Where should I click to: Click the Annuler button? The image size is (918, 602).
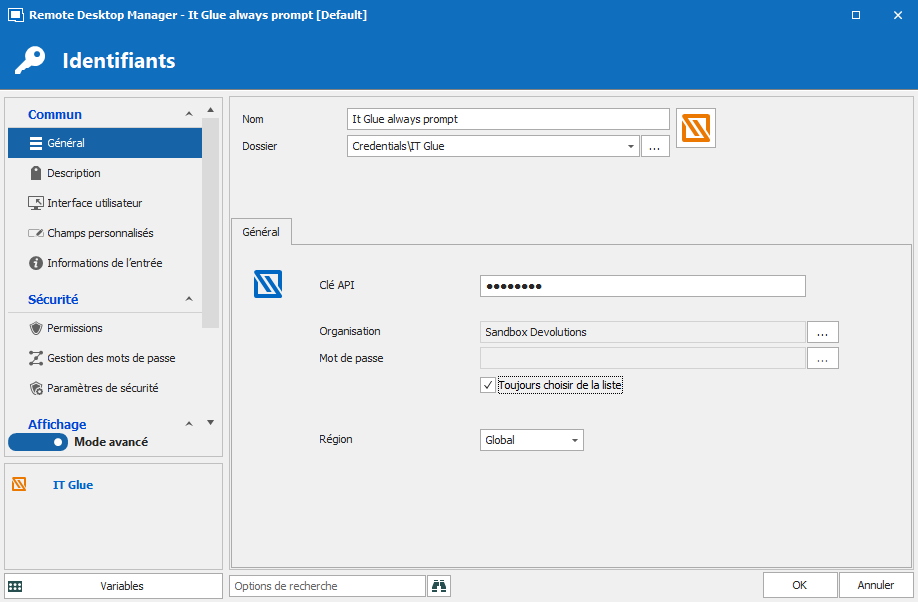point(876,585)
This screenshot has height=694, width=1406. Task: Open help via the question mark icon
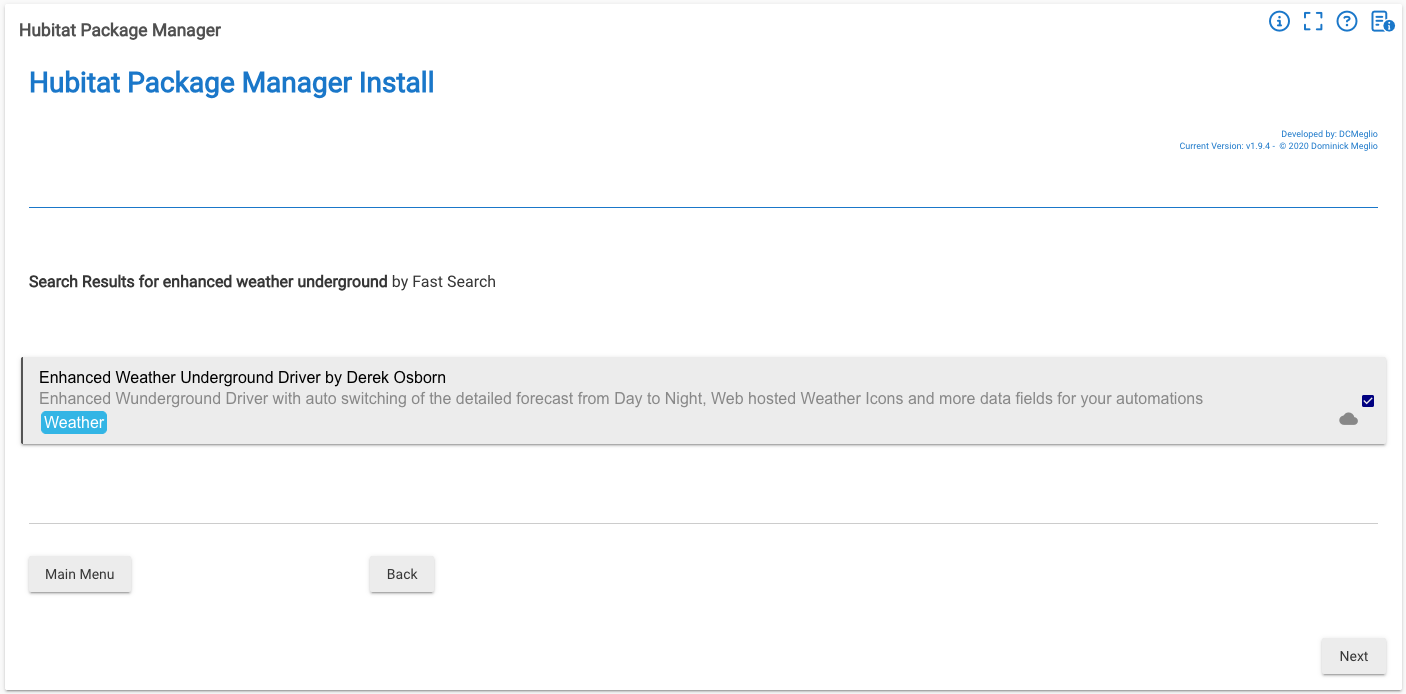click(x=1347, y=21)
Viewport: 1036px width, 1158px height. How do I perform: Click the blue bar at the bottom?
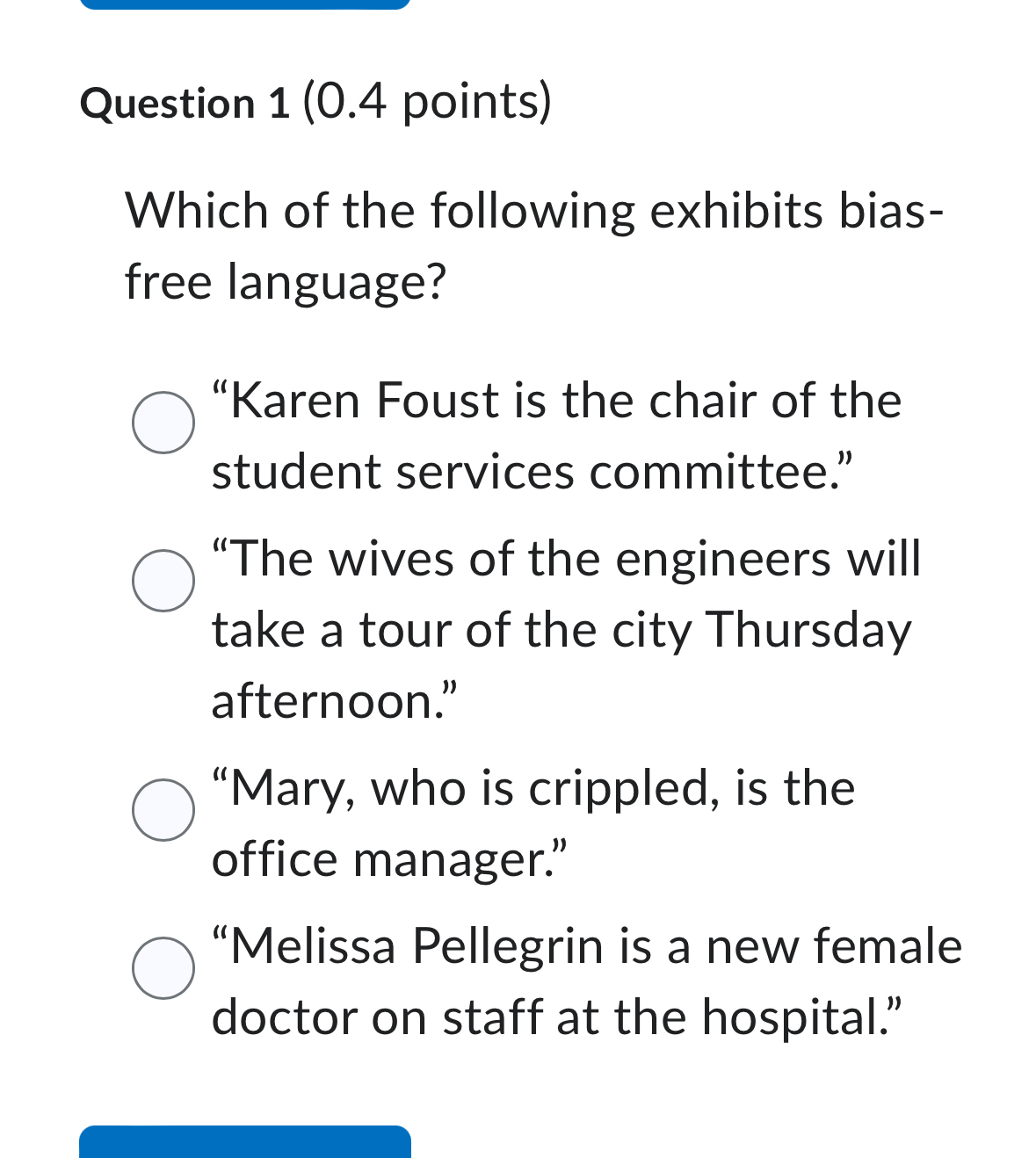[246, 1142]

════════

__Assignment__.
Copy out exactly the lines that begin at the line with "This screenshot has" and end at the final line of the entries above. Leave out the pictures.

__Completed task__.
This screenshot has height=694, width=1406. Task: Open help via the question mark icon
click(x=1347, y=21)
Viewport: 1036px width, 1158px height. How do I perform: Click the blue bar at the bottom?
[246, 1142]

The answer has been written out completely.